The third major change Klar said investors are monitoring is the change in relationships between the U.S. and its allies.
“Two months ago at Davos, the quotes from Canada that the U.S. is no longer a trustworthy ally have been echoed by France and Germany,” Klar said. “The world is slowly trying to diversify away from the U.S. This is a longer-term problem, but we are still monitoring it. Europe is one of the top investors of the U.S., so if they diversify away or try to become more independent, that could be a problem here.”
However, Klar said he feels the most immediate threat to the bond market is the impact of AI.

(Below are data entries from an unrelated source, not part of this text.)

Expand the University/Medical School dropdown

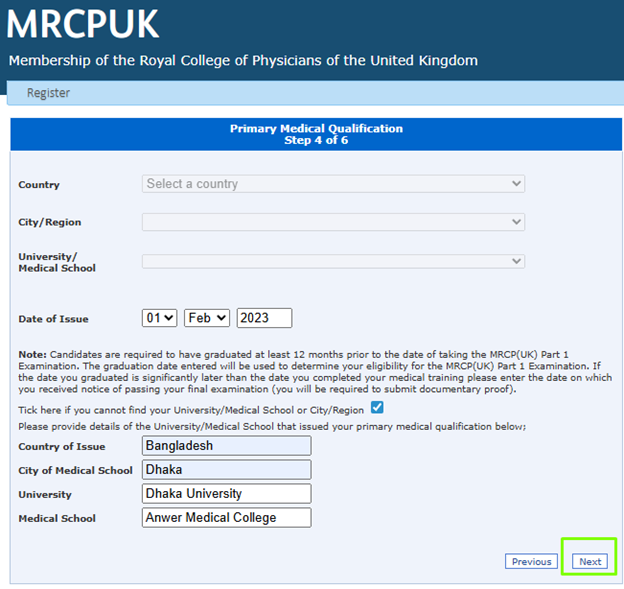point(333,262)
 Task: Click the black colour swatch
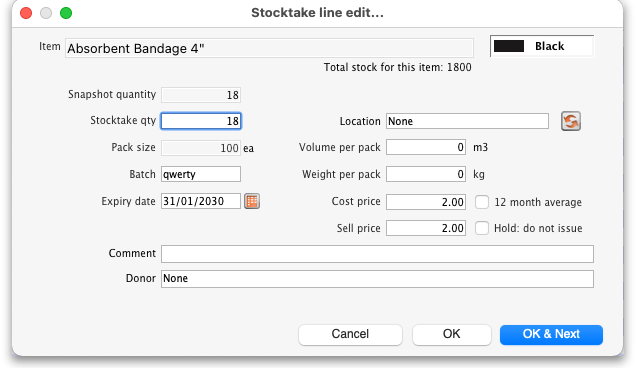[509, 46]
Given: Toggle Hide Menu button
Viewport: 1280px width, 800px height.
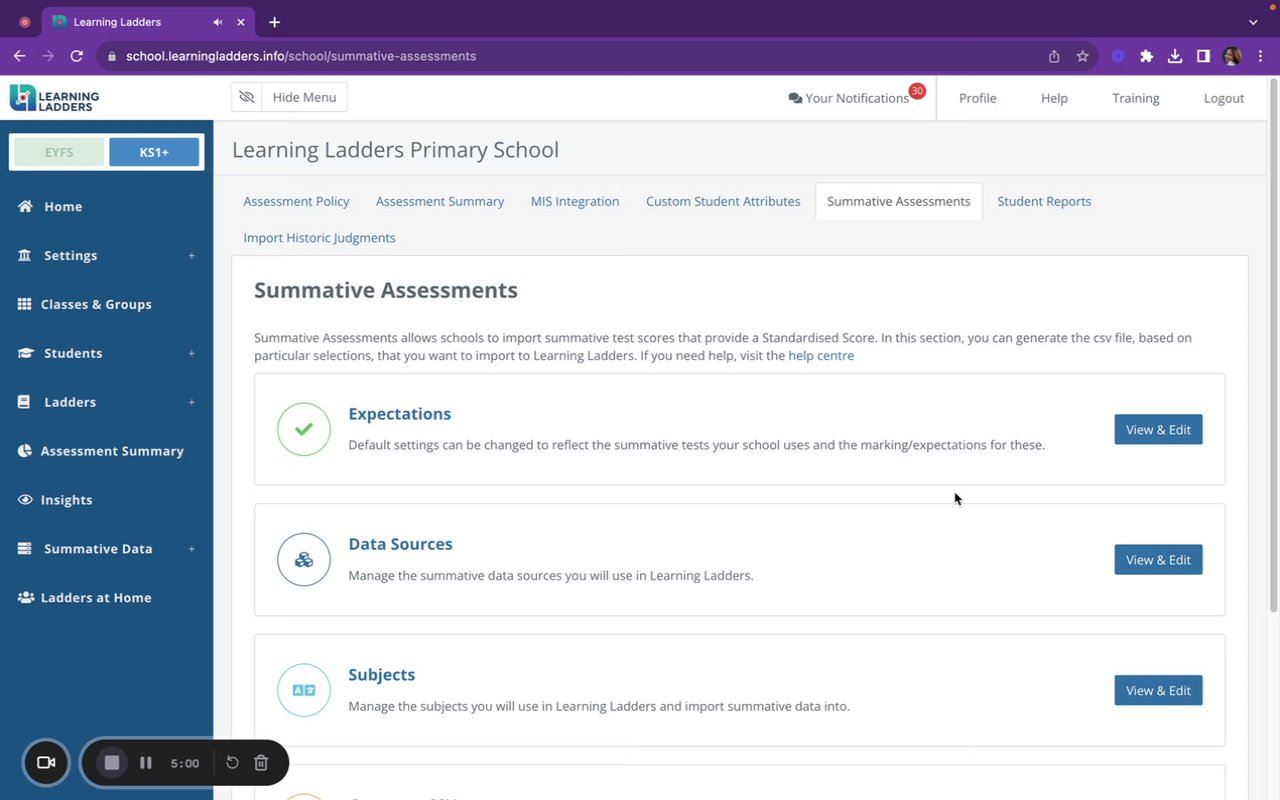Looking at the screenshot, I should (290, 97).
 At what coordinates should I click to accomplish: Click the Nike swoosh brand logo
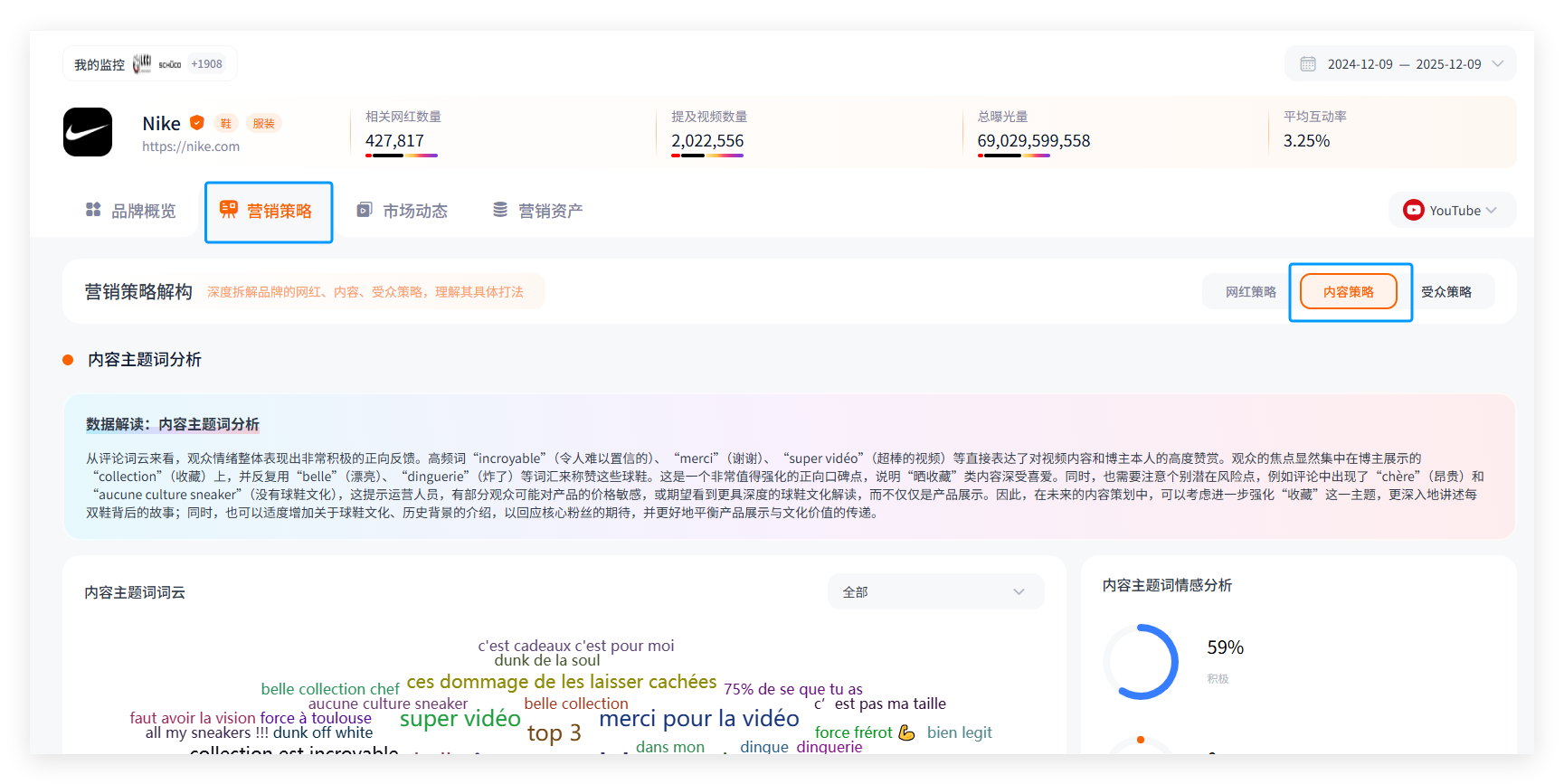click(x=88, y=132)
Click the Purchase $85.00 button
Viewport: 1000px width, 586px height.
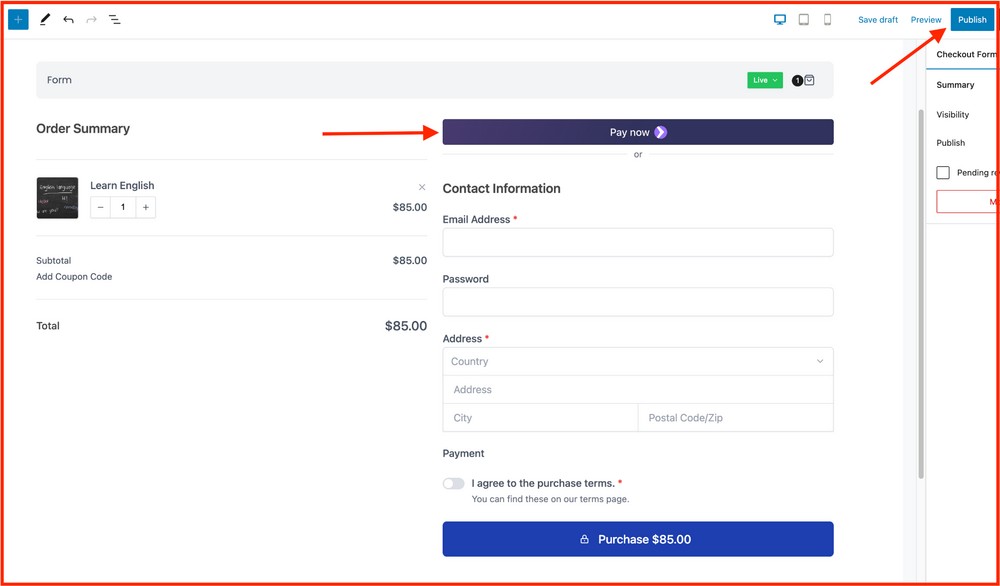(x=637, y=539)
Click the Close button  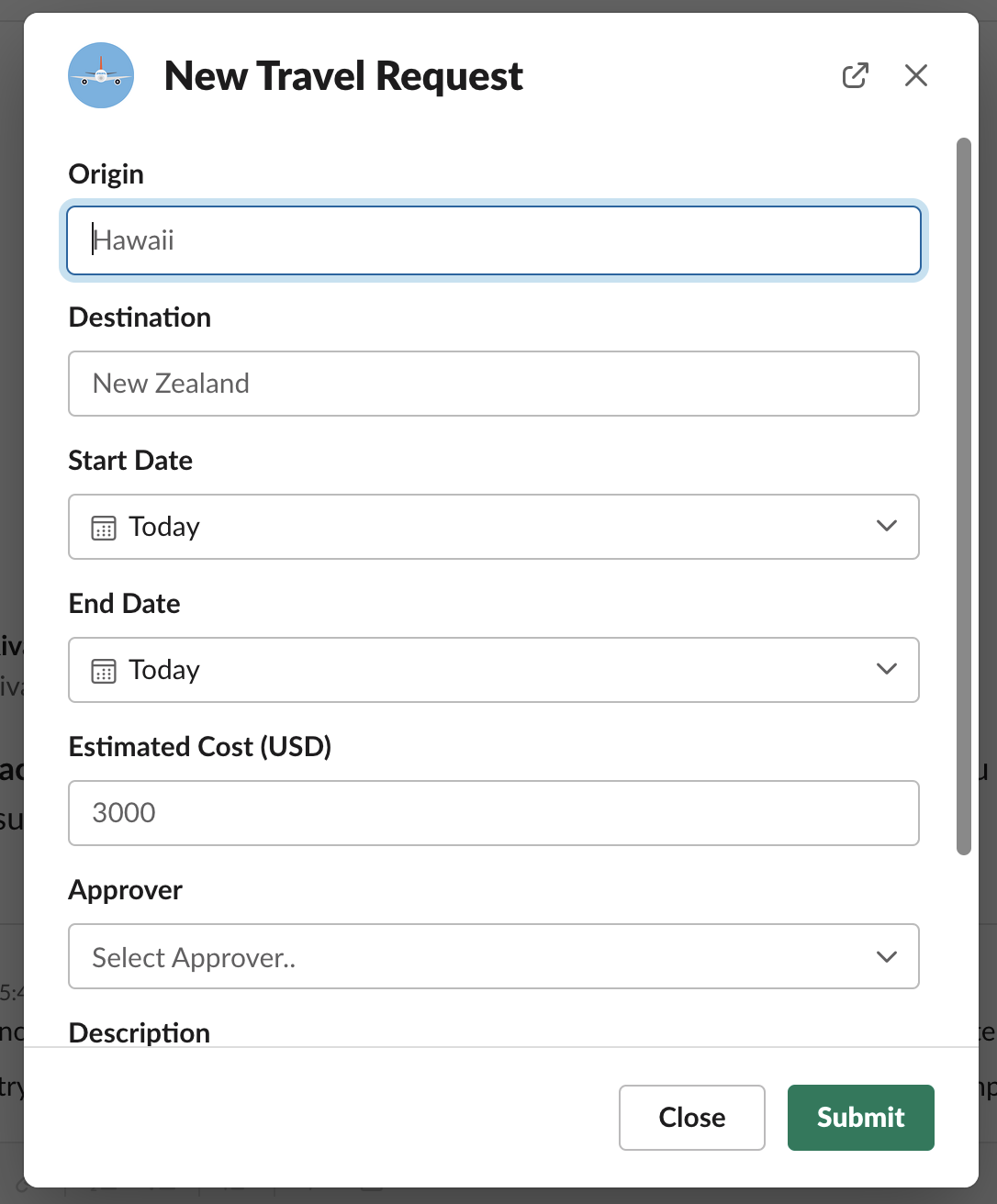pos(691,1118)
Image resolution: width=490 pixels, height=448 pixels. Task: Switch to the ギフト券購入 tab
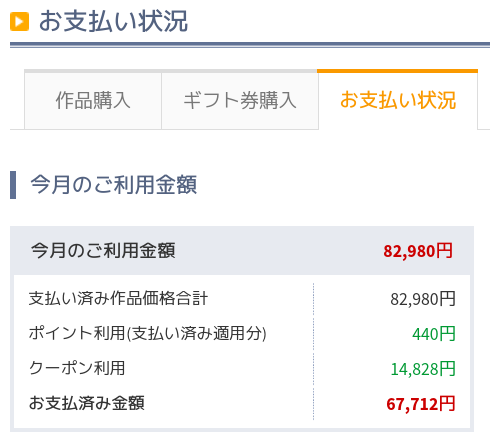(240, 101)
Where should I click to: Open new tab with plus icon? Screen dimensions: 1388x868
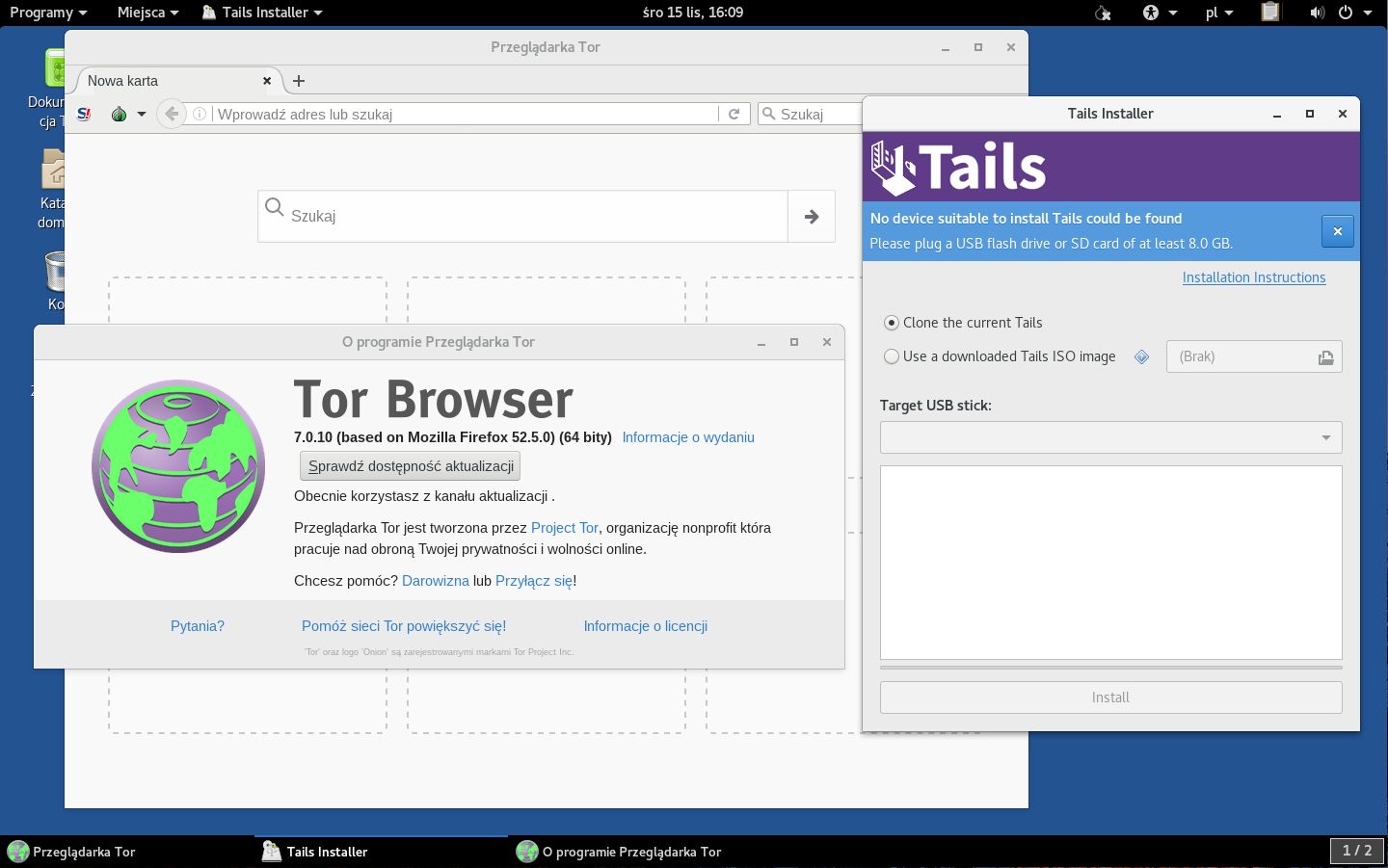pyautogui.click(x=299, y=81)
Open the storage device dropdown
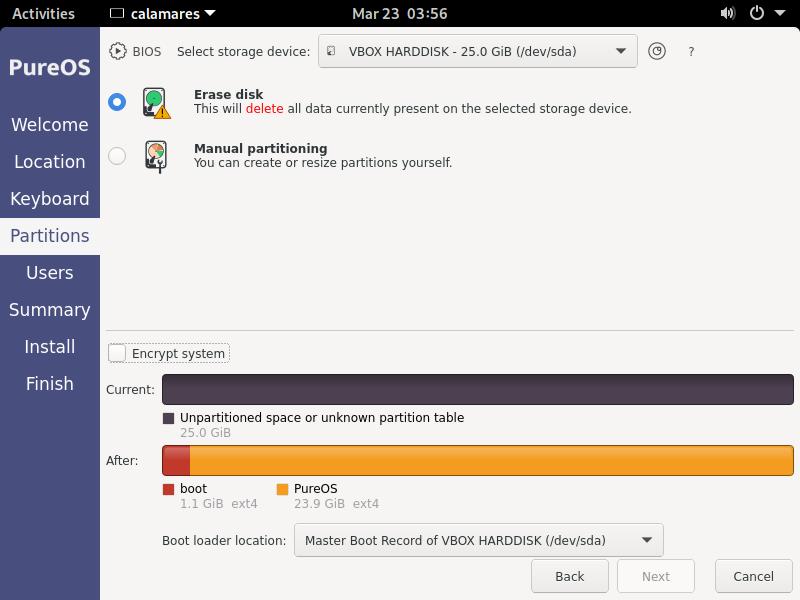 (x=477, y=51)
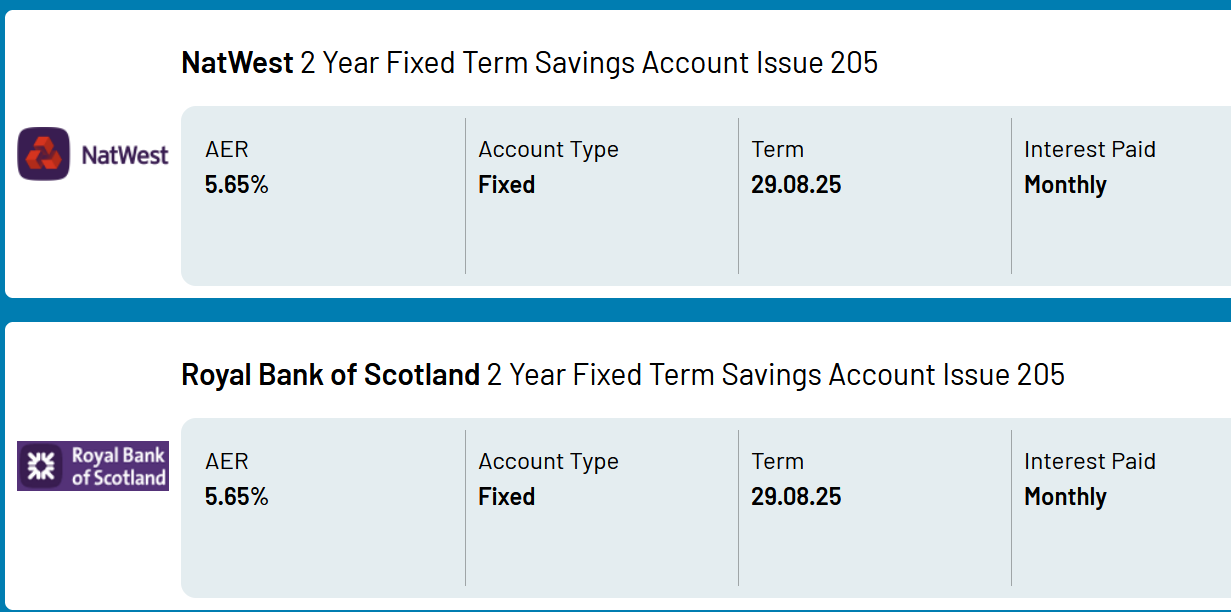Screen dimensions: 1231x612
Task: Click NatWest Interest Paid Monthly value
Action: [x=1065, y=185]
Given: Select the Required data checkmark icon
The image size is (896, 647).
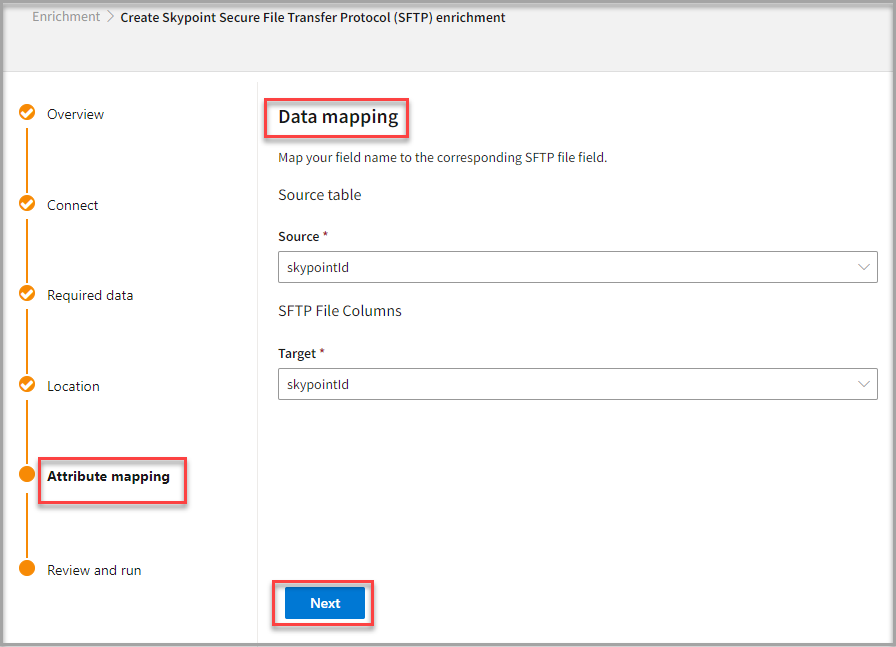Looking at the screenshot, I should (x=27, y=294).
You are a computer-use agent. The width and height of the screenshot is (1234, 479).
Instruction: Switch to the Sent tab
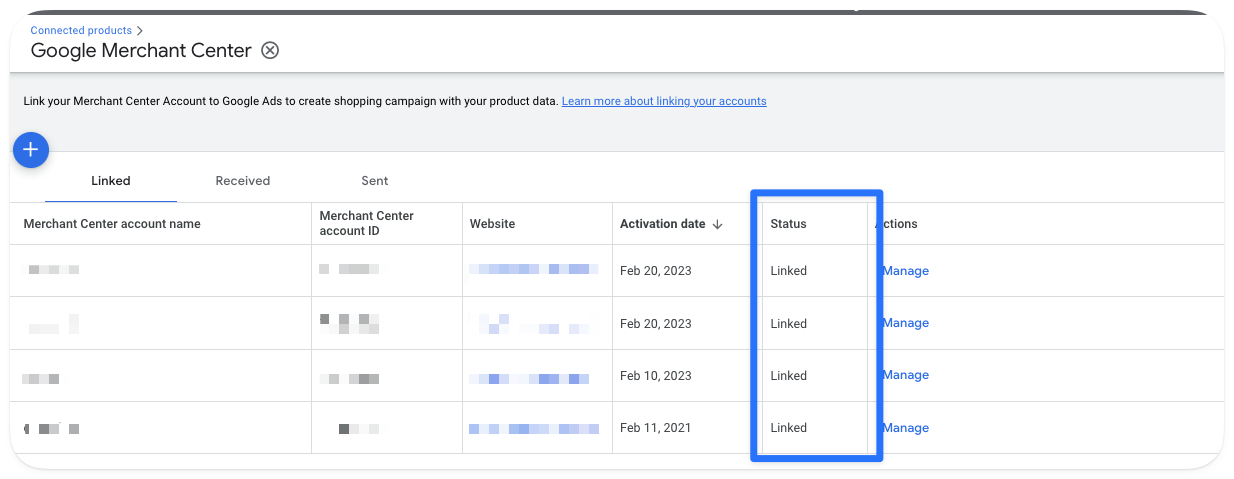point(375,181)
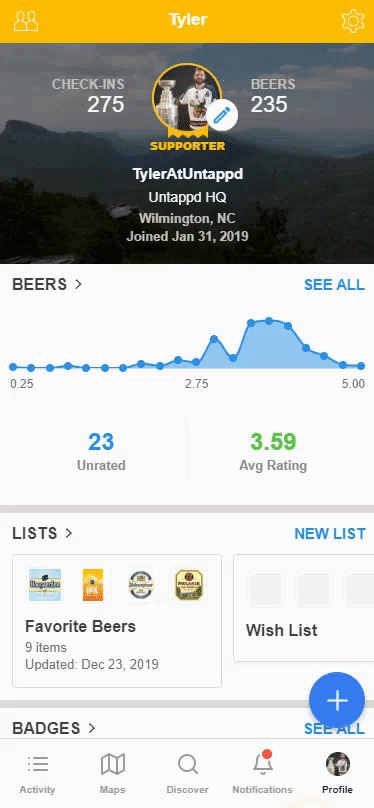This screenshot has width=374, height=808.
Task: Click NEW LIST link
Action: [x=330, y=533]
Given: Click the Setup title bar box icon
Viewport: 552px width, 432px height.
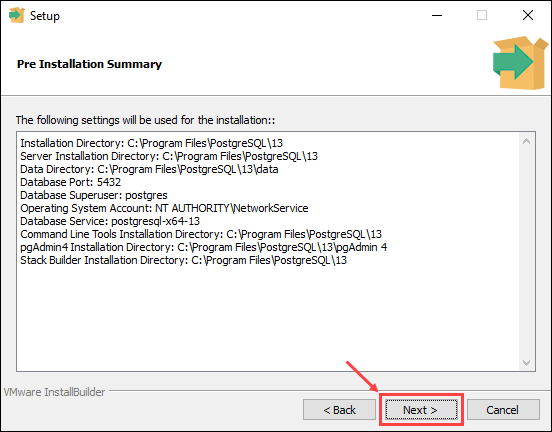Looking at the screenshot, I should [x=17, y=15].
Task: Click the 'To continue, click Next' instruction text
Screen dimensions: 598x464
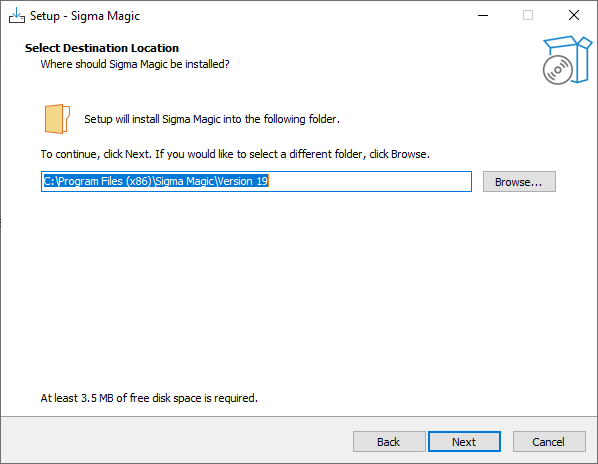Action: tap(235, 154)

“AI will take jobs away,” Klar said. “Previously, new technologies have always taken jobs away and created new jobs. Both of the CEOS of the main AI companies are reminding us that AI will kill jobs. That is their marketing pitch. Until two weeks ago, the market strangely ignored that, but we have seen some recent progress in AI firms, and now the market has become scared. We are seeing damage in software and technology stocks that has the risk of spreading. If the market becomes more concerned about that, there could be more problems.”
To meet these challenges, Klar said cities should diversify their debt portfolios. He said investing is like a chess game and by diversifying, officials can ensure they have more pieces on the board. He also said officials might want to consider making investments earlier rather than later, as forecasting the future is difficult.
Fortunately, Klar said Tennessee has a good reputation on the financial market with strong growth, diverse investments, and good management. Holmes agreed that Tennessee’s history of financial conservatism and debt management makes it more investor-friendly.
Lillard said Tennessee is one of only 13 states with an AAA bond rating, and part of that rating is based on what local governments have achieved. Lillard said measures to cap property taxes could impact the ability of cities to pay off debt, and it is incumbent on city leaders to aggressively to manage their financial portfolios.
“Taxpayers are frustrated,” Lillard said. “They are looking at inflation at the grocery store, the pump, and everywhere else. There are other problems going on that create an environment where people are looking at limiting the government’s ability to raise revenue. We have to redouble our efforts to make sure we provide even better value to our taxpayers so there is less pressure to do these things.”